Expresiones Condicionales

Sig: Verbos que controlan el Sup: Algunas Extensiones Ant: Expresiones Regulares en tiempo Err: Si hallas una errata ...

Subsecciones

Expresiones Condicionales

Citando a perlre:

A conditional expression is a form of if-then-else statement that allows one to choose which patterns are to be matched, based on some condition.

There are two types of conditional expression: (?(condition)yes-regexp) and (?(condition)yes-regexp|no-regexp).

(?(condition)yes-regexp) is like an if () {} statement in Perl. If the condition is true, the yes-regexp will be matched. If the condition is false, the yes-regexp will be skipped and Perl will move onto the next regexp element.

The second form is like an if () {} else {} statement in Perl. If the condition is true, the yes-regexp will be matched, otherwise the no-regexp will be matched.

The condition can have several forms.

The first form is simply an integer in parentheses (integer). It is true if the corresponding backreference \integer matched earlier in the regexp. The same thing can be done with a name associated with a capture buffer, written as (<name>) or ('name').
The second form is a bare zero width assertion (?...), either a lookahead, a lookbehind, or a code assertion.
The third set of forms provides tests that return true if the expression is executed within a recursion (R) or is being called from some capturing group, referenced either by number (R1, or by name (R&name).
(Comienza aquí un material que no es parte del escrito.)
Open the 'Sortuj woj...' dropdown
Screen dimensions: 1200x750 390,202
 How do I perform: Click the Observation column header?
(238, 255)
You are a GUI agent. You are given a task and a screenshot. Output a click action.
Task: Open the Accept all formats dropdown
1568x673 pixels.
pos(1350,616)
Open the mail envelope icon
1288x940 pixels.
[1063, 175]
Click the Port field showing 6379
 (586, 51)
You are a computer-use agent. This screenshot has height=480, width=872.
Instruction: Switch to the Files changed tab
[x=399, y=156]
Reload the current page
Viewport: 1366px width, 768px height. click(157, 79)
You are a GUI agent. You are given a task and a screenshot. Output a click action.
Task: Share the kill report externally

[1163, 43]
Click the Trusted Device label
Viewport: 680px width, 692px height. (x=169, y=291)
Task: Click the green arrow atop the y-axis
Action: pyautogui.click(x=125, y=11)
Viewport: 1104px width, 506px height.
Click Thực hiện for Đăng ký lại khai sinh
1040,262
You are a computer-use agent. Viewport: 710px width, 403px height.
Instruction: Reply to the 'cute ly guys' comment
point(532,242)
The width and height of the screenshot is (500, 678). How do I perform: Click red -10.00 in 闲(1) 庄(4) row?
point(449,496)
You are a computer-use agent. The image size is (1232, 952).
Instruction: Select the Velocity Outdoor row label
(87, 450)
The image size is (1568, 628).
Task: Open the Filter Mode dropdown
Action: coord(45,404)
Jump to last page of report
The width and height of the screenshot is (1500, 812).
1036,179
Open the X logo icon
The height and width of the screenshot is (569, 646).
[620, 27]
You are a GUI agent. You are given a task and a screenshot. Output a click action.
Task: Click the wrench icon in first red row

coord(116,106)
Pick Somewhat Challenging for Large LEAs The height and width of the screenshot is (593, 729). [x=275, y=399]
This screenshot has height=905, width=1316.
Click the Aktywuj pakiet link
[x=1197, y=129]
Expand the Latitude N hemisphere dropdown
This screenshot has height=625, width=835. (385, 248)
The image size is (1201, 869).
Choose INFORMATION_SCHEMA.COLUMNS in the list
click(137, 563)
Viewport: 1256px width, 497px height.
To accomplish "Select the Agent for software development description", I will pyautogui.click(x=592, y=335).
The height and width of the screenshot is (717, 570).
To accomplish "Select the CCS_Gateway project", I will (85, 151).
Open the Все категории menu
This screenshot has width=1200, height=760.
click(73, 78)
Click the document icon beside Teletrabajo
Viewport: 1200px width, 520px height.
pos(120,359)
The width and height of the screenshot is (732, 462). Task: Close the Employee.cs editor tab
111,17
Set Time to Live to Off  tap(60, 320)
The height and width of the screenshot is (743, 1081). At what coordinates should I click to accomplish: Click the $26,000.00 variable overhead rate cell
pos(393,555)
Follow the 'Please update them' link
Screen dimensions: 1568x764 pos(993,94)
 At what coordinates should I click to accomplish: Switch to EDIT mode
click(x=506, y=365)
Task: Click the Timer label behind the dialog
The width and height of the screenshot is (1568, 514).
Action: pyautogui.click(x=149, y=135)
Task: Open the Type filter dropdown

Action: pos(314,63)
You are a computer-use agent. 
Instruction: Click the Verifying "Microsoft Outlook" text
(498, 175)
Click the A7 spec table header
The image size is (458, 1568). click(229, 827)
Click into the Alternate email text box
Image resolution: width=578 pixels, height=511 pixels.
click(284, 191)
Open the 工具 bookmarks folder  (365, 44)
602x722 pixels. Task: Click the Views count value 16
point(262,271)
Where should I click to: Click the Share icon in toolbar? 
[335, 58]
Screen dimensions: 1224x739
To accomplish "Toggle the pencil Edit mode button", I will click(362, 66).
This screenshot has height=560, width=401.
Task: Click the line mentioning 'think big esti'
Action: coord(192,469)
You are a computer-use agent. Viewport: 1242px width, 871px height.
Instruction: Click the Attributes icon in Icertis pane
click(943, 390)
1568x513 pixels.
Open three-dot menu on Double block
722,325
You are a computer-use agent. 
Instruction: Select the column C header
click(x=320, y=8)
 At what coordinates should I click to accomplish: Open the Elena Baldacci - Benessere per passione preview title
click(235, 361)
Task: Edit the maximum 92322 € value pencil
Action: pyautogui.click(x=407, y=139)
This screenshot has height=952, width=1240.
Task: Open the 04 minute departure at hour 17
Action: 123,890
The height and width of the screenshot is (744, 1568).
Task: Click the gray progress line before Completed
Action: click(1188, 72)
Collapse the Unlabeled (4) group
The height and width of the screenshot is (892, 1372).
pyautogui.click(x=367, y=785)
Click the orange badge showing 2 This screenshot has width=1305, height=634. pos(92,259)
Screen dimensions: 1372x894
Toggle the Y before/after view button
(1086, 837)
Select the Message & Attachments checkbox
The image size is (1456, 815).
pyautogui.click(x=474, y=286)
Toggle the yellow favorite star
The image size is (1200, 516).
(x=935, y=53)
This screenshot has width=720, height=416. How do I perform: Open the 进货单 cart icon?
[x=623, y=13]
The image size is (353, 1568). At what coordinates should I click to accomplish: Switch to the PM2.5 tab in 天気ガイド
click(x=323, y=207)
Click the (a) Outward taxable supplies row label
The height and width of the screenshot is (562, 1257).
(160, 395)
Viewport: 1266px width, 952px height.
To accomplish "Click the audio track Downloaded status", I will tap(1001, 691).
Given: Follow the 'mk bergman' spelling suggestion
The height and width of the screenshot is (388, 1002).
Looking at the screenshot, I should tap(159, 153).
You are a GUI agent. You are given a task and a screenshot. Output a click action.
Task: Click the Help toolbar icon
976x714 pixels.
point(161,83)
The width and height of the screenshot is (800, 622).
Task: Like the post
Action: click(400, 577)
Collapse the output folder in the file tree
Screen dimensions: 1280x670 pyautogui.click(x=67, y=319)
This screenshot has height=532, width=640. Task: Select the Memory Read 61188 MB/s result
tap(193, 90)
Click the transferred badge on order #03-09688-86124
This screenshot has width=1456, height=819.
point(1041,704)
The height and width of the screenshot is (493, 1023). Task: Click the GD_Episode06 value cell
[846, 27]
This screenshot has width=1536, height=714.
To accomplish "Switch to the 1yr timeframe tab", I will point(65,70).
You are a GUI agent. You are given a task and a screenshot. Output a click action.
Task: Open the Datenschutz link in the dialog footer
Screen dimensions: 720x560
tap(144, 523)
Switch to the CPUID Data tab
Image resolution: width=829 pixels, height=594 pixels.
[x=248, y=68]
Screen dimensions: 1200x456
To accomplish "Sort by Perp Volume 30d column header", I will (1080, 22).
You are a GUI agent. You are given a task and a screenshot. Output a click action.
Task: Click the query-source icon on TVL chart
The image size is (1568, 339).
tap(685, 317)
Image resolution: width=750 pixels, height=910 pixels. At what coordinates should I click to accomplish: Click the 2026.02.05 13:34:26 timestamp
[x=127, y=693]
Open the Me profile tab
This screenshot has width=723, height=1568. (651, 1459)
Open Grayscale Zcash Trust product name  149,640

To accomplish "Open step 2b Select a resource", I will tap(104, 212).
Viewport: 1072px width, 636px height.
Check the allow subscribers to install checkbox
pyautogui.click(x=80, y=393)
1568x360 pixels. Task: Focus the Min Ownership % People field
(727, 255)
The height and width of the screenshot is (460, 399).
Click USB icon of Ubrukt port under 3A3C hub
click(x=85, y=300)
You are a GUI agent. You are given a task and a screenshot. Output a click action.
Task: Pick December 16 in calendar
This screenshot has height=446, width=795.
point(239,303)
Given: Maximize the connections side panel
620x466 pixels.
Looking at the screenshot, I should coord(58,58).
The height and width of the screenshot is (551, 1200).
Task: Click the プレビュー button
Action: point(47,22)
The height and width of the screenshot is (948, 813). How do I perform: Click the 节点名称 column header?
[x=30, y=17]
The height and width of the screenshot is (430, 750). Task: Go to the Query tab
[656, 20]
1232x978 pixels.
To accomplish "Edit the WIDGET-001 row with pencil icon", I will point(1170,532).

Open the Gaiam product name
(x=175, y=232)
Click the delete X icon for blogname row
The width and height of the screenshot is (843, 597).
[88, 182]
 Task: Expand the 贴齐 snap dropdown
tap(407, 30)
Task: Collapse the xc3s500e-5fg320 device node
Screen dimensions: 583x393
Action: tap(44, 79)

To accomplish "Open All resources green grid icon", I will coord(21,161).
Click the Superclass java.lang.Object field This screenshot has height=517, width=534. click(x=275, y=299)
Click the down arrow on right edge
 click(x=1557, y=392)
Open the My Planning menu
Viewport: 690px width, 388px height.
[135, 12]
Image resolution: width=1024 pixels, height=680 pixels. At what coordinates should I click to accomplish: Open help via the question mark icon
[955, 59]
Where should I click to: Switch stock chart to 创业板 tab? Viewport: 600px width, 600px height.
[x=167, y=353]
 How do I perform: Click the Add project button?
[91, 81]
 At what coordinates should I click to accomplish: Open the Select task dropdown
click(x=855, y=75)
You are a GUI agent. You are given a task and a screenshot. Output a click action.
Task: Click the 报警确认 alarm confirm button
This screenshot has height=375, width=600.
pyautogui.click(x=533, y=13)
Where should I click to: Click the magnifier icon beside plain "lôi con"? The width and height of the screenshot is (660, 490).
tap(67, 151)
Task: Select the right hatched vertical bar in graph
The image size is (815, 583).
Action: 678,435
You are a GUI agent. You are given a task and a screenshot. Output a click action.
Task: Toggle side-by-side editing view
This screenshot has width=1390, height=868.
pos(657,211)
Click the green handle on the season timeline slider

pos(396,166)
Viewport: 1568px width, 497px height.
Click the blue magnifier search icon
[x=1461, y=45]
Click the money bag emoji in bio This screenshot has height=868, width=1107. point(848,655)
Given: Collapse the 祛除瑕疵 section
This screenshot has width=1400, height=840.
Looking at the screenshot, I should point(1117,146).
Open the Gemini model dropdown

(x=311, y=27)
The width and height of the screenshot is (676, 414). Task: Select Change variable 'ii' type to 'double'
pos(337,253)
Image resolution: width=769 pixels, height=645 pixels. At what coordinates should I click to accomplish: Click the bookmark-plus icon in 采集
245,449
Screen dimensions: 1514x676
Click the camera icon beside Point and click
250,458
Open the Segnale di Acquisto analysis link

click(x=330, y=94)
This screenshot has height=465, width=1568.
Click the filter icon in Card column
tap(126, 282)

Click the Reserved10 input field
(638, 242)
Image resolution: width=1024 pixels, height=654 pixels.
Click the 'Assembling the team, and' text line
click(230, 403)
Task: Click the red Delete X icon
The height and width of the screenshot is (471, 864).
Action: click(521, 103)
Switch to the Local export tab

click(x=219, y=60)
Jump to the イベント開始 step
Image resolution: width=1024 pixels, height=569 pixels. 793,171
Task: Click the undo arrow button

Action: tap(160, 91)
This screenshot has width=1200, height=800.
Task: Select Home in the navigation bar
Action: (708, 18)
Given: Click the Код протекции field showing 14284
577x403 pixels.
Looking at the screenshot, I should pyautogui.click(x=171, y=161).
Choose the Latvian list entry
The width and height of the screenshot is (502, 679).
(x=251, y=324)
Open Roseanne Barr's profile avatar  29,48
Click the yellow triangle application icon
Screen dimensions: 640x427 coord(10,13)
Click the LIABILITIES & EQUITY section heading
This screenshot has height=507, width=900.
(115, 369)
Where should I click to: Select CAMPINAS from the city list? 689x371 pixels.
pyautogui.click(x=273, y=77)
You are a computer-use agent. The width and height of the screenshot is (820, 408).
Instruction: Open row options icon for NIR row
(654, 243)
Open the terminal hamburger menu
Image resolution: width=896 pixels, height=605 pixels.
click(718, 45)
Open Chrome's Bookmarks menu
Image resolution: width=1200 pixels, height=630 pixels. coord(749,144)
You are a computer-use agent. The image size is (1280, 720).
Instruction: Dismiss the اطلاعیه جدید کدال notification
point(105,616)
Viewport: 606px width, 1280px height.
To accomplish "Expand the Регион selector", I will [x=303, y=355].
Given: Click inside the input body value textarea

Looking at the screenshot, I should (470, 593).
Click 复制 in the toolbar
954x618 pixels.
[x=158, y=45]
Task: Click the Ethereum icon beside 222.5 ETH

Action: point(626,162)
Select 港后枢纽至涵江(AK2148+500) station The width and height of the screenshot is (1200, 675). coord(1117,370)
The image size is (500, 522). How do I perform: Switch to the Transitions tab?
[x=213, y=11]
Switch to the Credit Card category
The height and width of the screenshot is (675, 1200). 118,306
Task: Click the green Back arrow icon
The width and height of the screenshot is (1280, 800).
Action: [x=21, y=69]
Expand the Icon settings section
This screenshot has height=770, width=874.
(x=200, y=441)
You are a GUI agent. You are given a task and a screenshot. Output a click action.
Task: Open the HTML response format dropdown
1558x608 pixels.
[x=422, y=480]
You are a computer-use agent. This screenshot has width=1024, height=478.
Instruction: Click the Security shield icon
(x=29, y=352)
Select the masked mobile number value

Condiciones: número de paréntesis

Una expresión condicional puede adoptar diversas formas. La mas simple es un entero en paréntesis. Es cierta si la correspondiente referencia \integer casó (también se puede usar un nombre si se trata de un paréntesis con nombre).

En la expresión regular /^(.)(..)?(?(2)a|b)/ si el segundo paréntesis casa, la cadena debe ir seguida de una a, si no casa deberá ir seguida de una b:

  DB<1> x 'hola' =~ /^(.)(..)?(?(2)a|b)/
0  'h'
1  'ol'
  DB<2> x 'ha' =~ /^(.)(..)?(?(2)a|b)/
  empty array
  DB<3> x 'hb' =~ /^(.)(..)?(?(2)a|b)/
0  'h'
1  undef

Ejemplo: cadenas de la forma una-otra-otra-una

La siguiente búsqueda casa con patrones de la forma $x$x o $x$y$y$x:

pl@nereida:~/Lperltesting$ perl5.10.1 -wde 0
main::(-e:1):   0
  DB<1> x 'aa' =~ m{^(\w+)(\w+)?(?(2)\2\1|\1)$}
0  'a'
1  undef
  DB<2> x 'abba' =~ m{^(\w+)(\w+)?(?(2)\2\1|\1)$}
0  'a'
1  'b'
  DB<3> x 'abbc' =~ m{^(\w+)(\w+)?(?(2)\2\1|\1)$}
  empty array
  DB<4> x 'juanpedropedrojuan' =~ m{^(\w+)(\w+)?(?(2)\2\1|\1)$}
0  'juan'
1  'pedro'

Condiciones: Código

Una expresión condicional también puede ser un código:

  DB<1> $a = 0; print "$&" if 'hola' =~ m{(?(?{$a})hola|adios)} # No hay matching

  DB<2> $a = 1; print "$&" if 'hola' =~ m{(?(?{$a})hola|adios)}
hola

Ejemplo: Cadenas con posible paréntesis inicial (no anidados)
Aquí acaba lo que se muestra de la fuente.